Equality Act does not require schools to teach same-sex marriage, Bishop Urquhart

Mar 17, 2019 by

by Will Jones, Rebel Priest:

Rebel Priest reported on Thursday that the Diocese of Birmingham has responded to pleas from the concerned parents protesting at Parkfield Community School in Saltley, Birmingham, over inappropriate sex education with a flat refusal to recognise their concerns. 

Leaving aside for the moment the diplomatic snub this represents, it is worth taking a closer look at the reasons given by the diocese for not supporting the parents’ cause. Writing for the diocese and on behalf of David Urquhart, Bishop of Birmingham, Kate Stowe, his Chaplain, contends that it is ‘delivering the Equalities [sic] Act’ that mandates the school’s programme notwithstanding the parents’ objections.

But this is misleading and inaccurate as it wrongly asserts that the Equality Act 2010 obliges schools as a ‘requirement of the law’ to teach children about ‘the right for people to choose their identity and who they wish to love.’ In fact, government guidance is clear that the Equality Act specifically does not apply to a school’s curriculum and further spells out that no school or teacher is under any obligation to ‘support, promote or endorse marriage of same sex couples.’

The diocese is also incorrect to suggest that there is a right under British law for people to ‘choose their identity’ or ‘who they wish to love’, since no such right is stated in any UK legislation. Certainly there is no legal obligation arising from the Equality Act for schools to teach such things to children.

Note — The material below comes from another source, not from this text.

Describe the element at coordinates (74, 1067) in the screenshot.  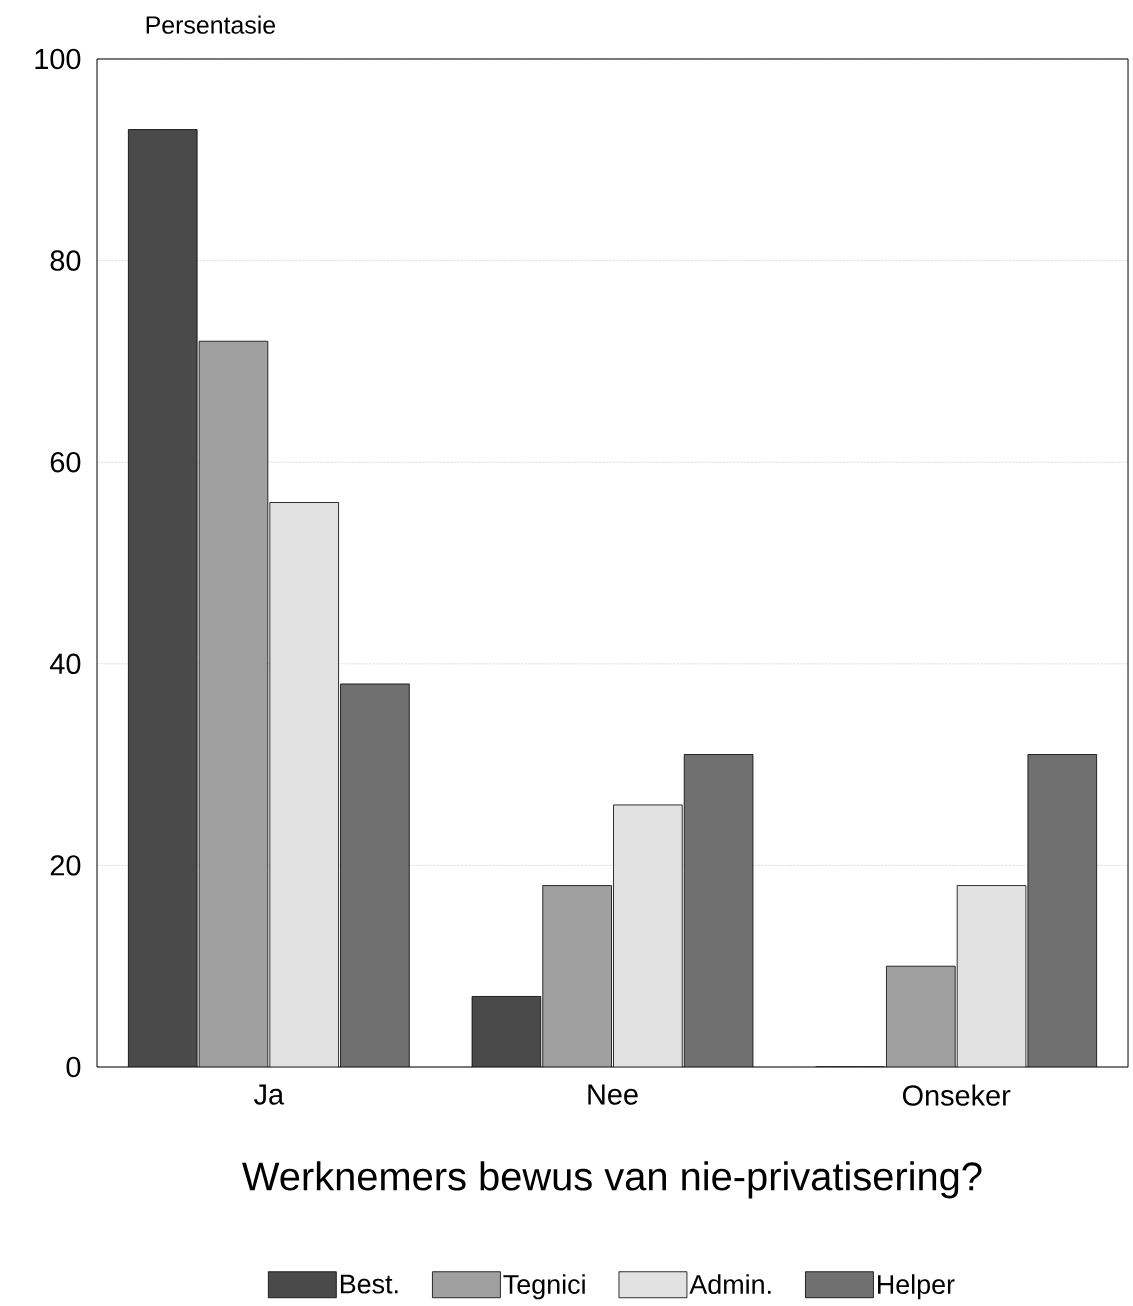
I see `y-tick-label: 0` at that location.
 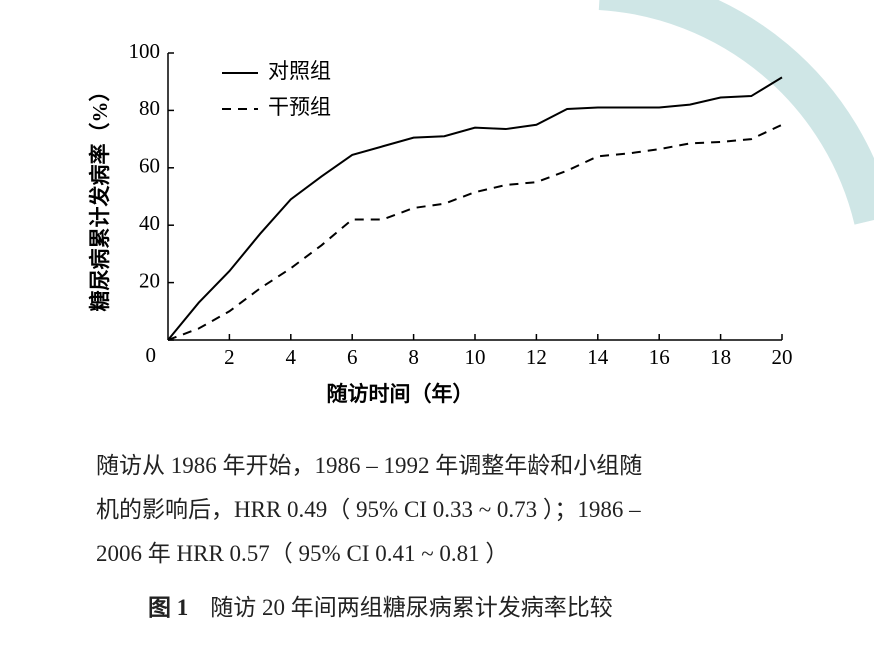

Rather, the government guidance makes clear that the Equality Act was drafted specifically so as to leave schools free to teach in accordance with their own religious or educational ethos – something the Church of England should know better than most. This means that the diocese’s argument to concerned parents that the school is somehow obliged under the Equality Act to teach controversial matters of sexuality to primary school children is incorrect as a matter of law.